### Files Needed: 
TODO

### Goal:
find the relative rank ordering of the 'intensity' of a maintenance event.

### Rationale: 
running any kind of analysis with 'categorical variables' is difficult because you must make a new column for each one. (Making a new column for a categorical variable is called 'one hot encoding.') because things like maintenance events or action tags aren't continuous numbers they cant be normally used in a regression (or other kinds of data analysis.) so a new column is made. 

The data that we deal with has a lot categorical variables (e.g. TMR mission tags, malfunction codes, action taken codes) so we cut those down by ranking the intensity of these variables and only including the most intense ones into our analysis. 

### Definitions:
intensity: How many days after that event was completed (using 'Comp Date' column) did a plane 'degrade'

degrade/degredation event: the day in which a plane went from FMC ->PMC/ PMC->NMC/ FMC->NMC.(e.g. if a plane on 8/18 was FMC and on 8/19 its reported as PMC then the degredation event is said to be on 8/19

maintenance event: a single row of the decplate file - the two variables we are ranking are -malfunciton code

# Add Dependencies

In [None]:
from sklearn import linear_model
from datetime import datetime
import numpy as np
import operator

# Load in Files

In [None]:
mc_status=pd.read_csv('/Users/jordancoursey/Desktop/Navy/Models/DailyBunoMC.csv')
#maintDf = 
#this gives maintDf and mcstatus - the two files that get merged - the same names in which they are merged on top of

# Clean Data

In [None]:
#high level: you're mergin the status of a plane on a given day with all of the maintenance that was logged for it on that day
# the goal here is to associate maintenance done on a plane and how that is associated with the plane's MC status

maintDf = maintDf.rename(columns={'Bu/SerNo': 'Buno', 'Rcvd Date': 'Date' })
#converting to string types so they can be merged
maintDf['Date'] = maintDf['Date'].astype(str)
mc_status['Buno'] = mc_status['Buno'].astype(str)
#TODO
mc_merged = mc_status.merge(maintDf,how='left',on=['Buno','Date'])
features = [ 'Date', 'Buno', 'MC_x','Maint Level', 
        'Type Maint Code', 'Trans Code', 'Malfunction Code',
       'Action Taken', 'Position Code', 'Manhours',
        'In Work Date', 'Comp Date',]
mc_merged = mc_merged[features]
#converting the order of the date format ( year, month, date) so they can be merged on top of one another
mc_merged['Date'] = mc_merged['Date'].apply(lambda x : datetime.strptime(x, '%Y-%m-%d') )
mc_merged['Date'] = mc_merged['Date'].apply(lambda x :'{0}/{1}/{2}'.format(x.month, x.day, x.year ) )
#TODO
completed_actions_df = mc_merged[['Comp Date', 'Action Taken','Buno']]
completed_actions_df = completed_actions_df.dropna()
completed_actions_df = completed_actions_df.rename(columns={'Comp Date': 'Date', 'Action Taken':'Action Completed'})
mc_merged = mc_merged.merge(completed_actions_df, how='left',on=['Date','Buno'])


In [None]:
mc_down = mc_merged[['MC_x','Buno']]
mc_down['Buno'] = mc_down['Buno'].astype(int)
mc_down = mc_down.diff()
# todo
mc_down = mc_down.rename(columns = {'MC_x':'MC_diff', 'Buno':'Buno_diff'})
mc_df = pd.concat( [mc_merged, mc_down],axis=1)
mc_df = mc_df.rename(columns={'Action Completed': 'Action_Completed'})

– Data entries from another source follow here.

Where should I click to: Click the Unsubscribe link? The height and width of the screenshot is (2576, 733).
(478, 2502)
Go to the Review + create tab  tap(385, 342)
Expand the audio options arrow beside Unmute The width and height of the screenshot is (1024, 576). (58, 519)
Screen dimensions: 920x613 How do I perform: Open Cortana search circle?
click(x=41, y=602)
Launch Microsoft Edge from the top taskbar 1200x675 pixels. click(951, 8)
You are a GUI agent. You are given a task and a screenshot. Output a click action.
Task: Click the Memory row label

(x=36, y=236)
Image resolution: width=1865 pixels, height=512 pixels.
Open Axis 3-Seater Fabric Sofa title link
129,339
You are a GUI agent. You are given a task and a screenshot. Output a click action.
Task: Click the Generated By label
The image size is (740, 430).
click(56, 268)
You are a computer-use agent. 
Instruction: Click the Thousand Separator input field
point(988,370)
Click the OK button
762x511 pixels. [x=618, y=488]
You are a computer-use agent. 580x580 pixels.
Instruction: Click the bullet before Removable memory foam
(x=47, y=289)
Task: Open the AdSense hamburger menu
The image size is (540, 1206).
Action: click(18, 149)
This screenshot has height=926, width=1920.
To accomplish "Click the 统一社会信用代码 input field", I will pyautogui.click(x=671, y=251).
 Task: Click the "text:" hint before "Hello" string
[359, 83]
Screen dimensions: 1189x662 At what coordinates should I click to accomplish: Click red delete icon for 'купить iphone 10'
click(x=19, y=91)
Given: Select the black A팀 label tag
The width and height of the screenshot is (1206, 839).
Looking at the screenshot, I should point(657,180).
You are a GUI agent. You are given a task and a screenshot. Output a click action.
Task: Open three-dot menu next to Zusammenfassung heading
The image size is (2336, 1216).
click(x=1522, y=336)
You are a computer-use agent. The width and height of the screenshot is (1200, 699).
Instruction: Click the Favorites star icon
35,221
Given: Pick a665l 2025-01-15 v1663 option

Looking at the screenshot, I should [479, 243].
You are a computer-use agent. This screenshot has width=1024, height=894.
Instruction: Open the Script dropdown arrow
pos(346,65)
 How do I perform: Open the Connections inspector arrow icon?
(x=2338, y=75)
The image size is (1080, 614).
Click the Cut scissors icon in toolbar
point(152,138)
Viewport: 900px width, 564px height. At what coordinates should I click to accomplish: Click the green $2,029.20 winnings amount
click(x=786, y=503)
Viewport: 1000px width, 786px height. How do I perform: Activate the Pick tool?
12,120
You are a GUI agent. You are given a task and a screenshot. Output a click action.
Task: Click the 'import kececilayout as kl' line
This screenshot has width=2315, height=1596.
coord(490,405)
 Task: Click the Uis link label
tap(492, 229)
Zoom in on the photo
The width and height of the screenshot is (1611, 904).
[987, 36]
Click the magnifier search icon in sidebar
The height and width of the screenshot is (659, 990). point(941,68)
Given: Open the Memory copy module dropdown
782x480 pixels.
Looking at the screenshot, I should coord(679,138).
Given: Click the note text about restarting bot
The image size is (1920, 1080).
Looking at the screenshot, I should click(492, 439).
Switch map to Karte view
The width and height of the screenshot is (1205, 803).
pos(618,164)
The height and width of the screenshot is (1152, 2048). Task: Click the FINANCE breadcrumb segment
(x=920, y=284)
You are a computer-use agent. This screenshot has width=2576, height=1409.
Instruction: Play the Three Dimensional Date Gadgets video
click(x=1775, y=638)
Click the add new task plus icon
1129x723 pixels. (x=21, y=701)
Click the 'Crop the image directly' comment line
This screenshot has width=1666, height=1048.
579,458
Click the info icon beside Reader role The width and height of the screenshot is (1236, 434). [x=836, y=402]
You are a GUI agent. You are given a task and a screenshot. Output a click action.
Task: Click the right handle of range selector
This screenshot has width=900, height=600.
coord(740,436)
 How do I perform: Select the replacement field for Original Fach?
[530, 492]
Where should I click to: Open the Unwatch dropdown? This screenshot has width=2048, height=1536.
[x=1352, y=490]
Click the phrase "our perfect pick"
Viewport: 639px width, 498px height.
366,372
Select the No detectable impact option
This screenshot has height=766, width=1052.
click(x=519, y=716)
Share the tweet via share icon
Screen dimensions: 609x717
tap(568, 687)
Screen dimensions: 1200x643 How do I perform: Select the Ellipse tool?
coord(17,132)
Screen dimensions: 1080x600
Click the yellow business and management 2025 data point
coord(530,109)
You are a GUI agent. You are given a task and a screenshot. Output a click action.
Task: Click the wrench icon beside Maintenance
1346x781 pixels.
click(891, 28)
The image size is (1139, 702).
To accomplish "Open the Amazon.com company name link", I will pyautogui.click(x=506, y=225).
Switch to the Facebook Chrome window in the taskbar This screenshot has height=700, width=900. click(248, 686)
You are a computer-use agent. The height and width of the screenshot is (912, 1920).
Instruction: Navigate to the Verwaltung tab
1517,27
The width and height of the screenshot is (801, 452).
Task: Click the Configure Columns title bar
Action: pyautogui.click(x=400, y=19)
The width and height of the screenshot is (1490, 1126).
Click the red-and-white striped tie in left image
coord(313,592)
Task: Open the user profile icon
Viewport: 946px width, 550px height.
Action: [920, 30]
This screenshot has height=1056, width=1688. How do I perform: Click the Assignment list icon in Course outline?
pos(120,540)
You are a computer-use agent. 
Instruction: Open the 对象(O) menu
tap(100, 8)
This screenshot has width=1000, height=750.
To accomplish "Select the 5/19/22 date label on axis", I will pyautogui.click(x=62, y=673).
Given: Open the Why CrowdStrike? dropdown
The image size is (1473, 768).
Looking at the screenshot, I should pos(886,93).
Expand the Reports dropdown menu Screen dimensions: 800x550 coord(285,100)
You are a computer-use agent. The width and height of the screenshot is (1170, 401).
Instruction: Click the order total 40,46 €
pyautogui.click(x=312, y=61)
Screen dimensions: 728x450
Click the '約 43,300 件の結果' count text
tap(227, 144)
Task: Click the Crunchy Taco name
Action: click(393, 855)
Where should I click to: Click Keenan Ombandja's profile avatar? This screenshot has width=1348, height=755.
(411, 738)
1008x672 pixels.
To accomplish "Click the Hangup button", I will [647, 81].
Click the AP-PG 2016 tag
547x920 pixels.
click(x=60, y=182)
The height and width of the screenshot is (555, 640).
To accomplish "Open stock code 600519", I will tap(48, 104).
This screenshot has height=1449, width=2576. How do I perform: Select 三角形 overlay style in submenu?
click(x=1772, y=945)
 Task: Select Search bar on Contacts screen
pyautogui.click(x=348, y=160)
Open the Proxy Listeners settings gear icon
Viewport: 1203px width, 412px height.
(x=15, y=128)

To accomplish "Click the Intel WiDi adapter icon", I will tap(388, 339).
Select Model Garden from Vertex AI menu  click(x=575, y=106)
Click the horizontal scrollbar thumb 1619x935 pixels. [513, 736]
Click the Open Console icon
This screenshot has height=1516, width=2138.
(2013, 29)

mc_df = mc_df[(~mc_df.Action_Completed.isnull())  | ( mc_df.MC_diff < 0.0) | (mc_df.Buno_diff !=0.0) ]
#save date of degredation by index ( find it by finding the negative MC_diff) and then subtract the date from that

mc_df['Date']= pd.to_datetime(mc_df['Date'],format='%m/%d/%Y') 
mc_df['Comp Date'] = pd.to_datetime(mc_df['Comp Date'],format='%m/%d/%Y')
mc_df = mc_df.sort_values(by=['Buno', 'Comp Date','MC_diff'])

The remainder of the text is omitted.